Antes de partir rumbo a Cádiz, su amigo Miguel de Azcuénaga le pide un proyecto para construir una quinta de Olivos. Así realiza los planos de la construcción que hoy forma parte de la Residencia Presidencial. Estaba ya en Europa cuando se entera del resultado de la batalla de Caseros y lo invade la nostalgia. Considera su “destierro tan largo y monótono” que en 1854 vuelve en busca de sus afectos . Al llegar se convierte en uno de los ejecutores del advenimiento del progreso. Y escribe: “Permanezco enteramente fuera de la política, pero sirviendo a mi país en mi carrera de ingeniero. El gobierno ha depositado en mí una confianza ilimitada, de suerte que me encuentro al frente de toda la obra pública que se va a hacer”. En esos años reforma la Pirámide de Mayo y planta 300 árboles en la plaza de la Victoria, termina la fachada de la Catedral y construye desagües. Pero encara el trabajo “sin sueldo ni compromiso alguno”. Asegura que “para mayor garantía no sólo no pasa un cuarto por mis manos, sino que ni siquiera intervengo en los contratos… De este modo, espero que jamás me podrán acusar de prevaricación con los dineros públicos”. Cuando construye el puente giratorio de Barracas sobre el Riachuelo que permitía el paso de los buques, debido a la naturaleza cenagosa del terreno es arrasado por una inundación Pueyrredón sume la responsabilidad como propia e invierte dos millones de pesos para volverlo a levantar. Rechaza los cargos públicos y por excesivas que fueran sus obligaciones nunca deja de pintar. Proyecta un Museo de Bellas Artes, que la inestabilidad política impide concretar.
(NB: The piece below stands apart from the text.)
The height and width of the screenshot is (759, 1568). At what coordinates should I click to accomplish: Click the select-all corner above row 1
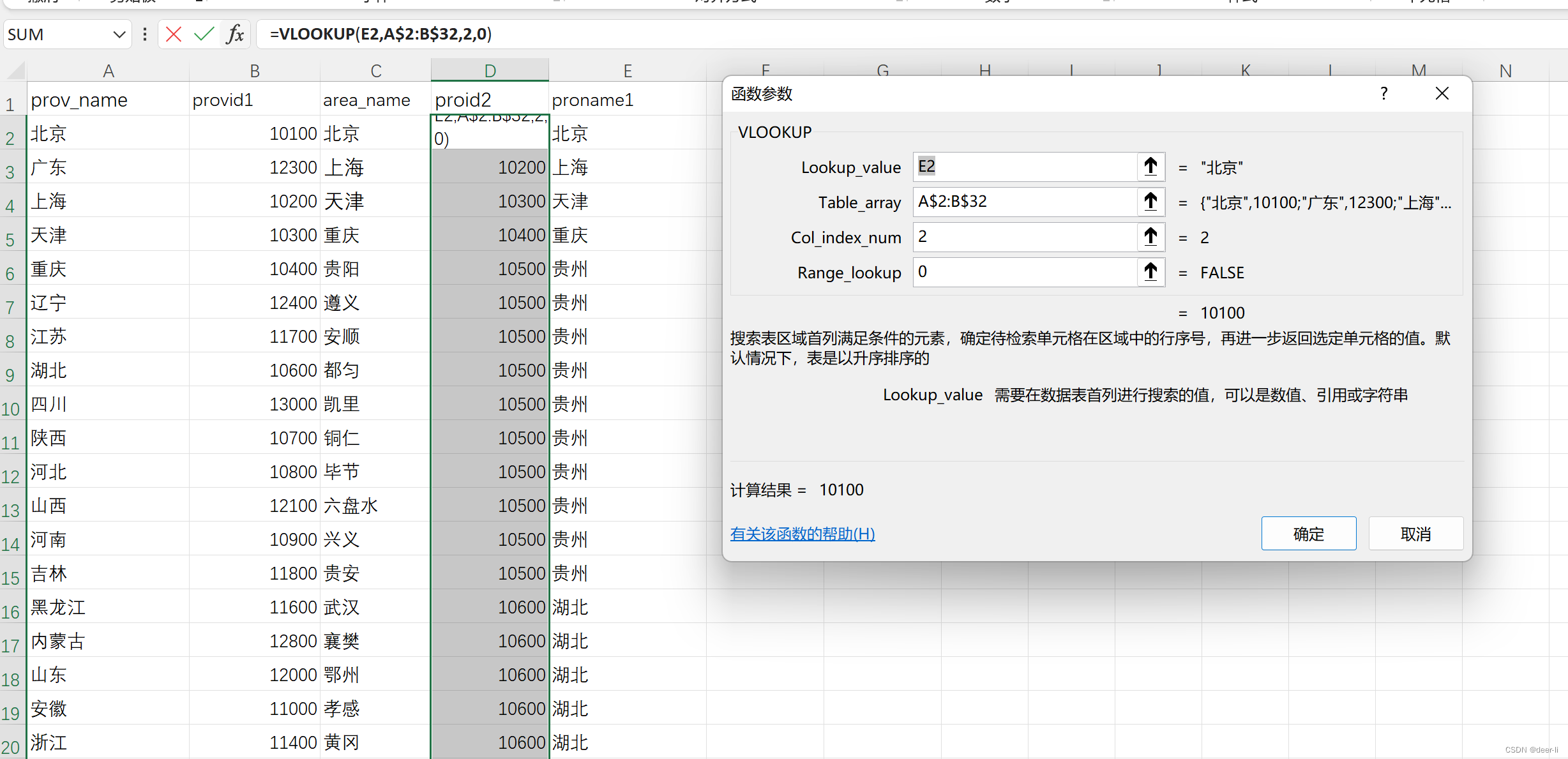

Sin embargo, han comenzado a llegar los pintores viajeros y en la pinturería de Fusoni comienzan a realizar exposiciones. Miguel Cané oficia de crítico de arte y allí expone Pueyrredón el retrato de Calzadilla y el de Azcuénaga, con el gesto orondo y satisfecho que se puede apreciar en la muestra.
Predominan en la exposición las pinturas de los paisajes y las tradiciones del campo. La pintura ejemplar es “Un alto en el campo”, obra del siglo XIX que refleja una identidad nacional frente a la inmigración iniciada en esos años, fenómeno que alteraba esa semejanza de familia y raza. “Pueyrredón realizó un compendio de motivos establecidos para la representación de la campaña rural desde los años cuarenta, difundidos por los álbumes litográficos: el camino de carretas, la familia rural, el galanteo amoroso, el gaucho en traje de pueblo, la ranchería con ombú, la cebada del mate por la paisana, el encuentro de paisanos a caballo”, observa Roberto Amigo en el exhaustivo catálogo que reúne la obra completa del MNBA. Allí mismo destaca la condición “poética”, la sociabilidad campesina y sugiere que Pueyrredón representó “el fin de las guerras civiles de la etapa federal –resultado de aquella pax rosista descripta por Domingo F. Sarmiento–“. Acaso el presente resguarde en algunas comunidades rurales aquella identidad argentina que hoy exhibe Pueyrredón.